Results 1 to 13 of 13
  1. #1
    ABW Ambassador Snib's Avatar
    Join Date
    January 18th, 2005
    Location
    Virginia
    Posts
    5,303
    Fulltext Search Engines: Sphinx, Lucene and mySQL
    So I've started to push the limits of the mySQL fulltext search. It's just too slow for the number or products I'm working with. I've been looking into alternatives and the two that I'm interested in are Lucene and Sphinx. Now it seems Sphinx might be the easier choice because it has built in functionality to import a mySQL table. Plus it has it's own SQL-like language. I haven't gotten into it enough but it seems like I might even be able to access a Sphinx based table through mySQL. Now what I'd really like to do is access a Sphinx table via a fulltext search while joining it to a myISAM table in mySQL. Is this at all possible? It doesn't seem like this would even be an option for Lucene since it doesn't tie into mySQL at all. In which case I'll have to build an export script that builds a larger index for Lucene to work with. Any thoughts or experiences?

    - Scott
    Hatred stirs up strife, But love covers all transgressions.

  2. #2
    ABW Ambassador sjangro's Avatar
    Join Date
    January 18th, 2005
    Location
    Boston
    Posts
    1,529
    Scodtt,

    All my experience is with Swish-e which has turned out to be a fantastic alternative to mySql fulltext searching. I found a php class that interfaces with swish-e and I hacked it up to serve my purposes. I update the index daily after all the product datafeeds load up.

    In addition to the fulltext capabilities, the attributes (like price, color) are really great for filtering results.

    This goes back a few years, before Sphinx appeared. If I had to do it all over again, I think I would start with Sphinx for all the reasons you mention. Unfortunately, I have no experience with it.

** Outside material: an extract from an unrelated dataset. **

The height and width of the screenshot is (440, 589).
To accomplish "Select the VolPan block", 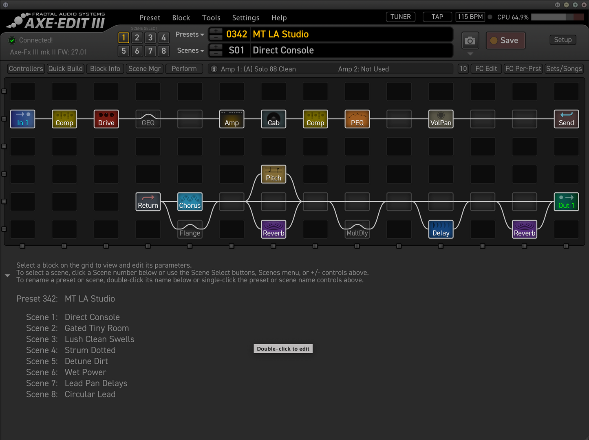I will (x=441, y=119).
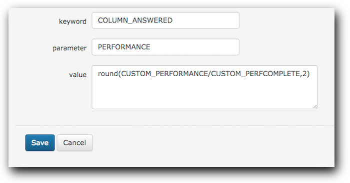The width and height of the screenshot is (350, 183).
Task: Focus the keyword input field
Action: pos(166,21)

    FWIW, we used to use Lucene at Be Free for product searching in reporting.net and it's a great product, but shied away immediately for my stuff because its Java/Tomcat.

  3. #3
    ABW Ambassador Snib's Avatar
    Join Date
    January 18th, 2005
    Location
    Virginia
    Posts
    5,303
    Thanks for the feedback Scott, it's good to hear that you would pick Sphinx as that's where I'm leaning. I was also turned off by the fact that Lucene runs on Java, although I've heard great things about its speed. When it comes down to it anything is better than mySQL, but the interfacing and indexing need to be fluid. Apparently SphinxQL doesn't support joins yet, but it sounds like they'll get them in there which would be fantastic. I'm imagining a database that works much like mySQL in terms of usability with the speed of a dedicated fulltext search engine.

    - Scott
    Hatred stirs up strife, But love covers all transgressions.

  4. #4
    Affiliate Manager cbsturg's Avatar
    Join Date
    January 24th, 2007
    Location
    Lima OH
    Posts
    753
    Not sure what your underlying structure is, but I'm using Xapian on a Rails app I've recently developed. Supports joins across tables, etc. The only potential negative is that it doesn't update its index automatically (on record insert / delete), but is run from cron. I actually don't mind that so much as I would prefer a user not have to sit through the time needed to reindex (especially if that reindexing fails or hangs for whatever reason).

    It also supports Google-esque search parameters that you can define. For example, on my site I defined that by:[username] should limit search results those submitted by the specified user. "Did you mean?" and related search results are also supported.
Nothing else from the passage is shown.